SÃO PAULO, SP (FOLHAPRESS) – Sob intensa pressão militar vinda de Washington, o governo do Irã afirmou nesta quinta-feira (27) que o país está aberto a negociar um novo pacto acerca de seu programa nuclear com os Estados Unidos, mas de forma indireta, envolvendo um terceiro país.
“Nossa política ainda é a de não fazer negociações diretas sob pressão máxima e ameaças militares, mas, como ocorreu no passado, negociações indiretas podem continuar”, disse à agência estatal Irna o chanceler Abbas Araghchi.
Segundo ele, a informação foi enviada por meio do governo do Omã para Donald Trump, que havia feito um ultimato para a retomada das conversas em uma mensagem ao líder supremo iraniano, o aiatolá Ali Khamenei.
“A República Islâmica não fechou todas as portas”, disse mais cedo Kamala Kharrazi, assessor de Khamenei, à Agência de Notícias dos Estudantes Iranianos. “Está pronta para negociações indiretas para avaliar o outro lado, colocar suas condições e tomar a decisão apropriada.”
Até aqui, Khamenei vinha rejeitando a pressão americana para retomar algum tipo de acordo que tire o país do caminho da construção de uma bomba atômica. Mas Trump, que havia dado até o começo de maio para Teerã aceitar uma negociação, resolveu escalar a pressão militar.
Enviou de cinco a sete bombardeiros furtivos ao radar B-2 para a base anglo-americana de Diego Garcia, no Índico, e diversos aviões de apoio -ao menos três cargueiros C-17 e 11 modelos de reabastecimento aéreo KC-135 passaram pelo atol desde a segunda-feira (24).
Isso sugere uma força expedicionária de ataque. Nem lugar para tantos B-2 há na base: os aviões costumam ficar em hangares especiais condicionados para não haver danos à sua cobertura especial que absorve ondas de radar, e Diego Garcia só tem quatro deles.
Imagens de satélite da terça-feira (25) mostram que há três B-2 estacionados fora deles, o que sugere que os outros quatro possam estar acomodados nos hangares. Além disso, está a caminho do Oriente Médio um segundo grupo de porta-aviões -na região, a frota do USS Harry Truman já opera no mar Vermelho contra os houthis.

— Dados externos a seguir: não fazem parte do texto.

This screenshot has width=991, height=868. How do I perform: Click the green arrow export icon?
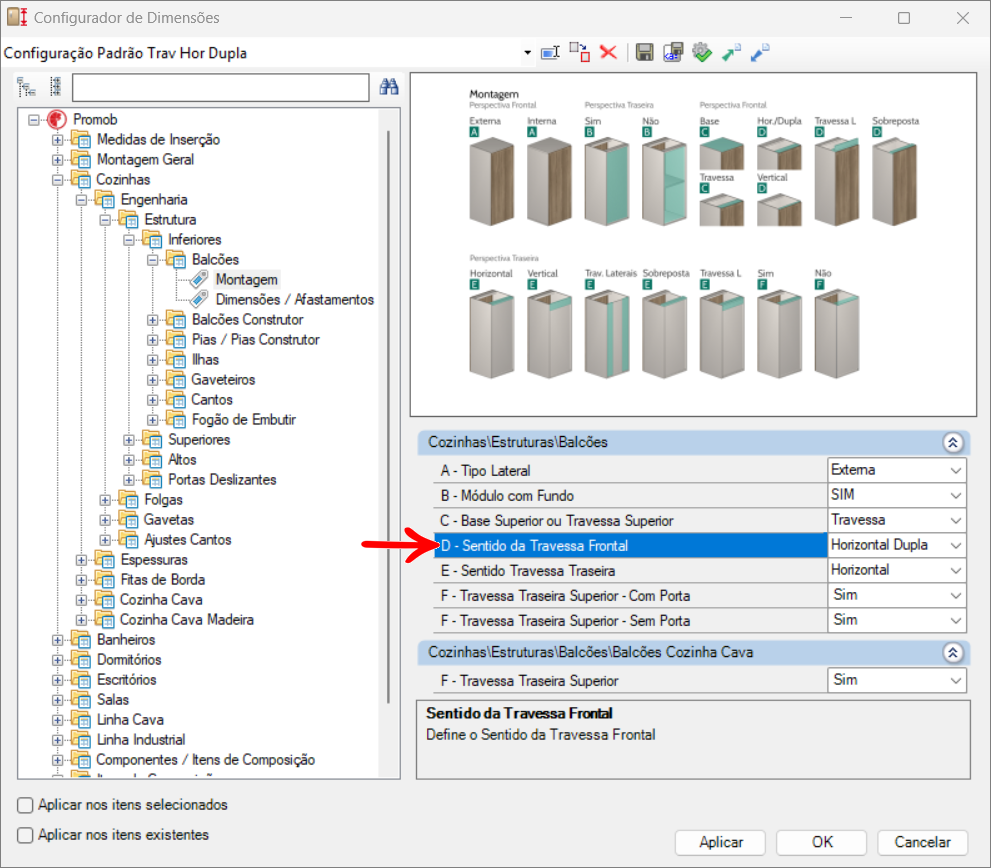pos(731,52)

Esses rebeldes iemenitas são aliados de Teerã e participam da guerra dos terroristas palestinos do Hamas contra Israel atacando alvos na região.

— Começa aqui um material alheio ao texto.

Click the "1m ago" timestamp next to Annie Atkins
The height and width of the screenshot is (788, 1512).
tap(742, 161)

Trump contradisse sua retórica isolacionista ao determinar ataques maciços contra eles neste mês, algo que surpreendeu seus aliados, como mostrou o vazamento das mensagens trocadas pela cúpula do governo. Também afirmou que qualquer represália contra as forças americanas será debitada da conta do Irã.

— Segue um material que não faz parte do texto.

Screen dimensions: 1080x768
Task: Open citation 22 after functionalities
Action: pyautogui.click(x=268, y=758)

O objetivo do americano é frear a ideia de um Irã nuclear que possa enfrentar Israel, o arquirrival regional dos aiatolás que tem cerca de 90 ogivas atômicas, segundo estimativa da referencial Federação dos Cientistas Americanos.
O Irã tem tecnologia e possui material físsil suficiente para, em alguns meses, elaborar ao menos uma arma rudimentar -até quatro ogivas, dizem especialistas.
Seu programa nuclear é a maior moeda de troca do governo nas infindáveis crises no Oriente Médio. Em 2015, o país fechou um acordo nuclear com os EUA e outras potências trocando o desenvolvimento militar pelo fim de sanções.
Três anos depois, Trump deixou o arranjo, dizendo que ele só ganhava tempo para os iranianos. Ato contínuo, Teerã deixou de cumprir suas obrigações, como inspeções detalhadas da Agência Internacional de Energia Atômica, e o órgão da ONU diz que o país está perto da bomba.
A carta de Trump a Khamenei foi lida como um ultimato e tratada assim em público, mas agora, como diz o assessor do líder e a mensagem oficial, há um caminho apontado.
Os olhos se voltam para a Rússia de Vladimir Putin, com quem Trump decidiu fazer as pazes após três anos de crise aguda devido à invasão da Ucrânia. Além de negociar os difíceis termos para ao menos suspender o conflito, os americanos e russos conversam sobre diversos temas comuns.
O Kremlin já disse estar pronto para agir como mediador. Moscou e Teerã são aliados, e em janeiro assinaram um grande tratado de cooperação estratégica, militar e tecnológica.
O Irã vai receber caças avançados russos e outros armamentos, e há um temor no Ocidente que o pacote inclua tecnologia para não só agilizar a construção da bomba, mas para instalar as ogivas em mísseis. Agora, a nova configuração geopolítica sob Trump abre a possibilidade de Putin agir como freio, não acelerador da crise.